Happy Easter to my Christian friends! American Jews have lots to be grateful for to you. For one, there’s a historical argument to be made that American Christians invented modern Zionism.
That thesis relates to Passover. Yesterday in synagogues around the world, as part of the intermediate Sabbath of the festival, Jews read the passage from Ezekiel (37:1-14) that describes the vision of the valley of dry bones that miraculously take on flesh and live again.
Traditionally, some Jews understood the prophecy as referring to the resurrection of the dead that will take place at some point following the Messianic redemption. The resurrection will take place at Passover, according to this view, hence the reading from Ezekiel. There are other opinions as well.
As my friend
Rabbi Daniel Lapin reminded us at Shabbat lunch yesterday, an influential forebear of the two Presidents Bush, George Bush, a professor at New York University, also used the image as the title of his bestselling book of 1844,
Valley of Vision: The Dry Bones of Israel Revived.
Bush called for “elevating” the Jews “to a rank of honorable repute among the nations of the earth by re-creating their state in Palestine. Such restitution would benefit all of mankind, forming a “link of communication” between humanity and God. “It will blaze in notoriety,” Bush foretold. “It will flash a splendid demonstration upon all kindreds and tongues of the truth.”
But by that point American Christian proto-Zionism had been gathering steam for many years. In the colonial period, theologian Cotton Mather and Harvard president Increase Mather “called for the destruction of the Ottoman empire to make way for the Jews’ return.” Writes Oren:
More ardently still, John Adams envisioned “a hundred thousand Israelites…[as] well disciplined as the French army” marching into Palestine and conquering it. “I really wish the Jews again in Judea an independent nation,” the ex-president wrote…in 1819.
What were the Jews themeselvs thinking, meanwhile? The traditional theological view prevailed that the longed for return to Zion should only come as part of the train of events following the appearance of the Messiah. I have
some sympathy for this perspective, well grounded as it is in the classical sources.
In
A History of Israel from the Rise of Zionism to Our Time, Howard M. Sachar traces that “rise” back as early as 1839 and 1843 when two Orthodox rabbis Judah Alkalai and Zvi Hirsch Kalischer, of Belgrade and East Prussia respectively, broached the idea of a pre-Messianic movement of return. Sachar calls
them the “forerunners of Zionism.” He says nothing of the earlier, Christian forerunners.

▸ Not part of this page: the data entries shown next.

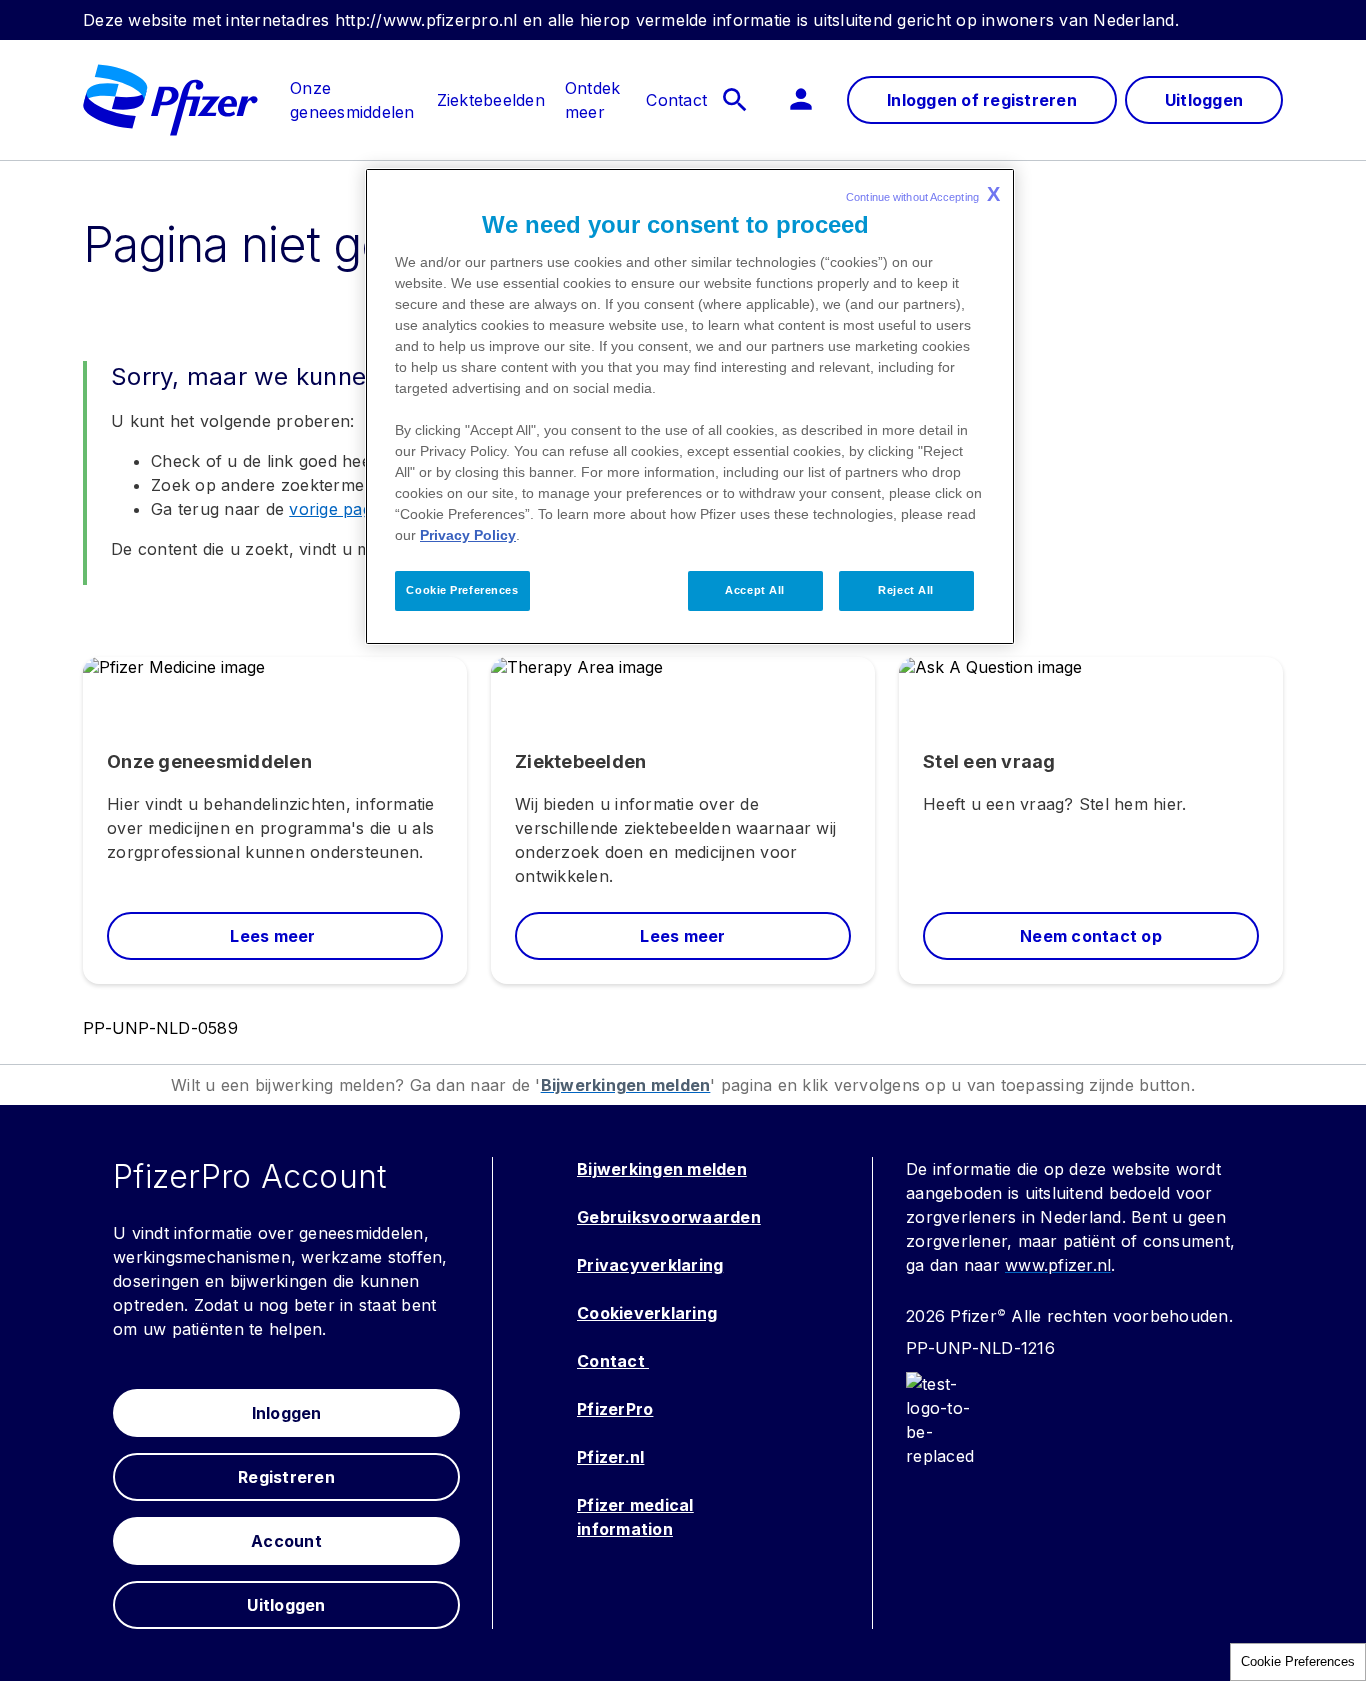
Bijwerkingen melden (662, 1169)
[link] (352, 88)
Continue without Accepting (923, 194)
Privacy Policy (468, 535)
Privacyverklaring (650, 1265)
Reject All (906, 590)
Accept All (755, 590)
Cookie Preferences (1298, 1661)
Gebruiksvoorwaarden (669, 1217)
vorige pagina (341, 509)
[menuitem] (342, 100)
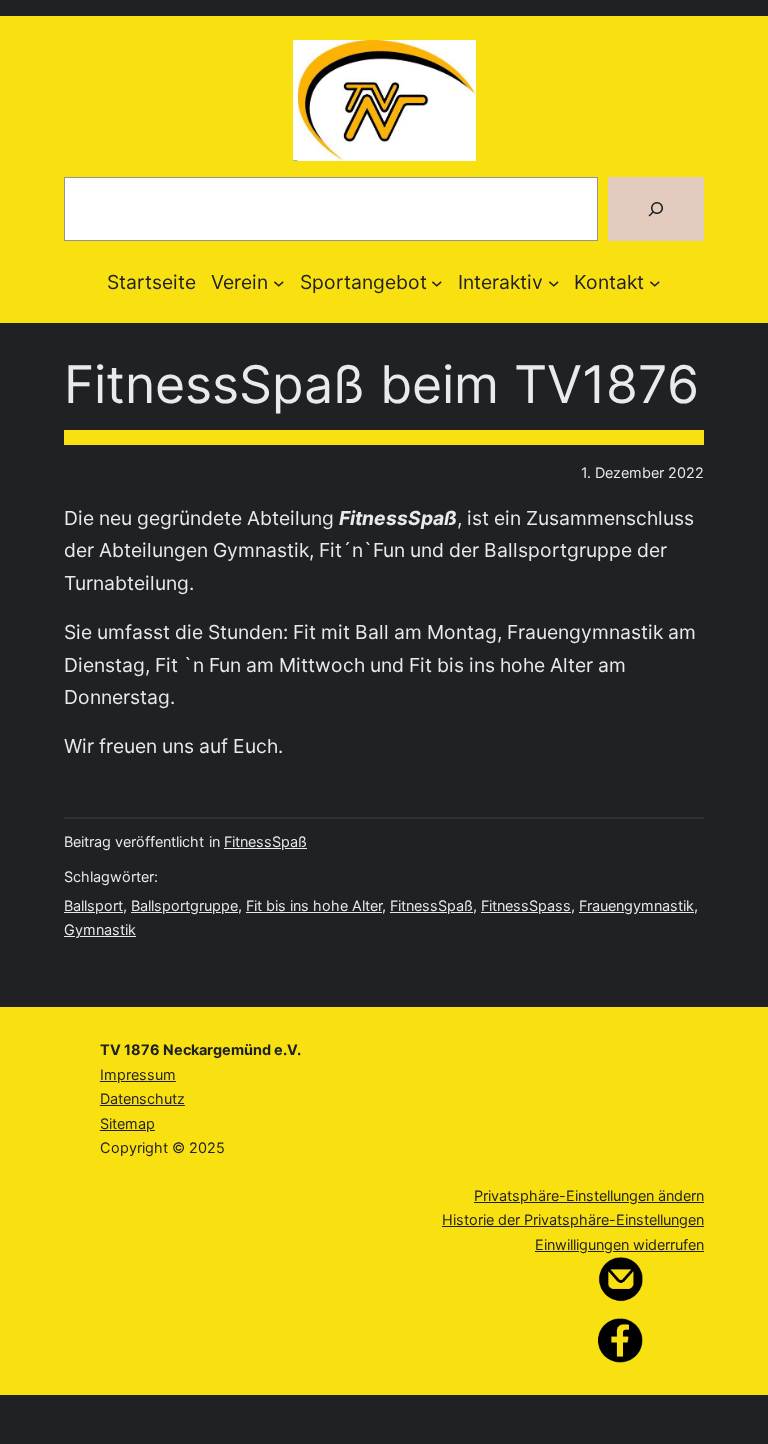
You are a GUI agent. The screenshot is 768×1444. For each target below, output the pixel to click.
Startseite (151, 282)
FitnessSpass (526, 905)
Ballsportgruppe (184, 905)
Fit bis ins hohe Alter (314, 905)
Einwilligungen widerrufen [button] (619, 1244)
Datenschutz (142, 1098)
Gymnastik (100, 929)
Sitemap (127, 1123)
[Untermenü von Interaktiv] (554, 283)
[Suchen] (656, 209)
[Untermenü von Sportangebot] (437, 283)
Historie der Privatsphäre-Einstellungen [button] (573, 1219)
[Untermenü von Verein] (279, 283)
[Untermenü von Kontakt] (655, 283)
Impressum (138, 1074)
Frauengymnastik (636, 905)
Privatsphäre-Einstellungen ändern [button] (589, 1195)
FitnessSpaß (265, 841)
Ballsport (93, 905)
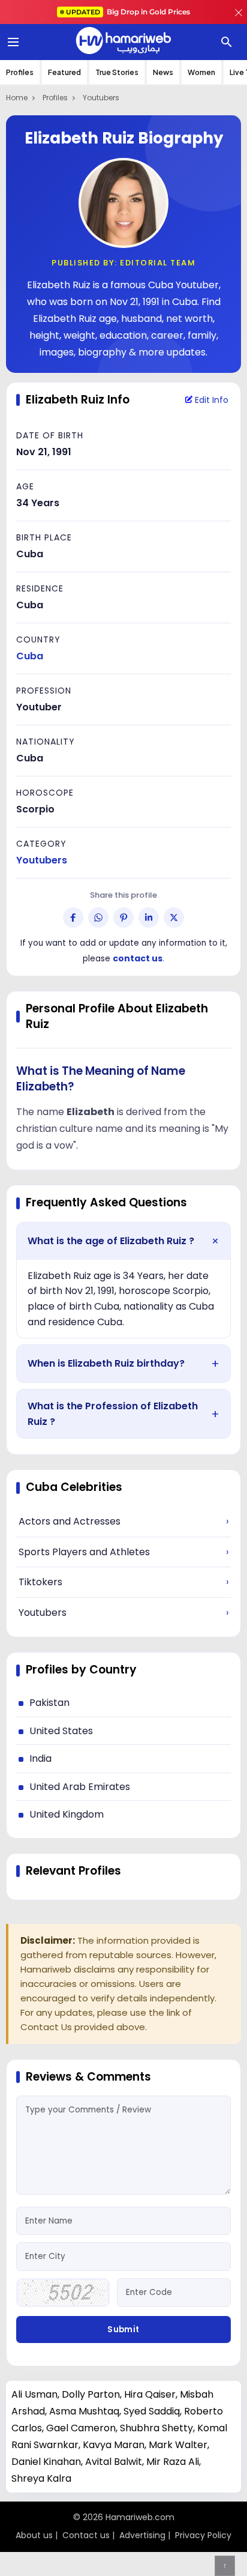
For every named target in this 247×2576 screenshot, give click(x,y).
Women (201, 72)
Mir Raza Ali (172, 2462)
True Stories (116, 72)
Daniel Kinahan (46, 2462)
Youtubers (101, 97)
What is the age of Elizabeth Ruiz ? (111, 1241)
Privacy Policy (203, 2535)
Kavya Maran (113, 2445)
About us (34, 2535)
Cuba (29, 656)
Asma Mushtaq (84, 2411)
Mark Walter (178, 2445)
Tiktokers (123, 1582)
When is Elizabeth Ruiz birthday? (106, 1363)
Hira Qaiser (150, 2394)
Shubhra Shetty (156, 2428)
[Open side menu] (11, 42)
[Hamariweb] (123, 42)
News (163, 72)
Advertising (142, 2535)
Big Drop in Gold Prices (128, 11)
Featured (64, 72)
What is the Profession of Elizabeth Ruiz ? (113, 1414)
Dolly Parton (91, 2394)
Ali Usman (34, 2394)
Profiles (20, 72)
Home (17, 97)
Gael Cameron (81, 2428)
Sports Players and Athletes (123, 1552)
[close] (238, 12)
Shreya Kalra (41, 2478)
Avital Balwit (113, 2462)
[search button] (226, 42)
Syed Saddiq (151, 2411)
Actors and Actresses (123, 1521)
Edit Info (210, 400)
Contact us (86, 2535)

It’s ironic that in Jewish life today, at least in the United States, a given idea’s popular association with Christians — whatever the idea’s merits, whatever its genuine Jewish bona fides — has the general effect of rendering it treif, non-kosher, or at least highly suspicious in the view of many Jews. One thinks of intelligent design.
Yet the modern Jewish idea par excellence, Zionism, is one that Christians thought of before we did.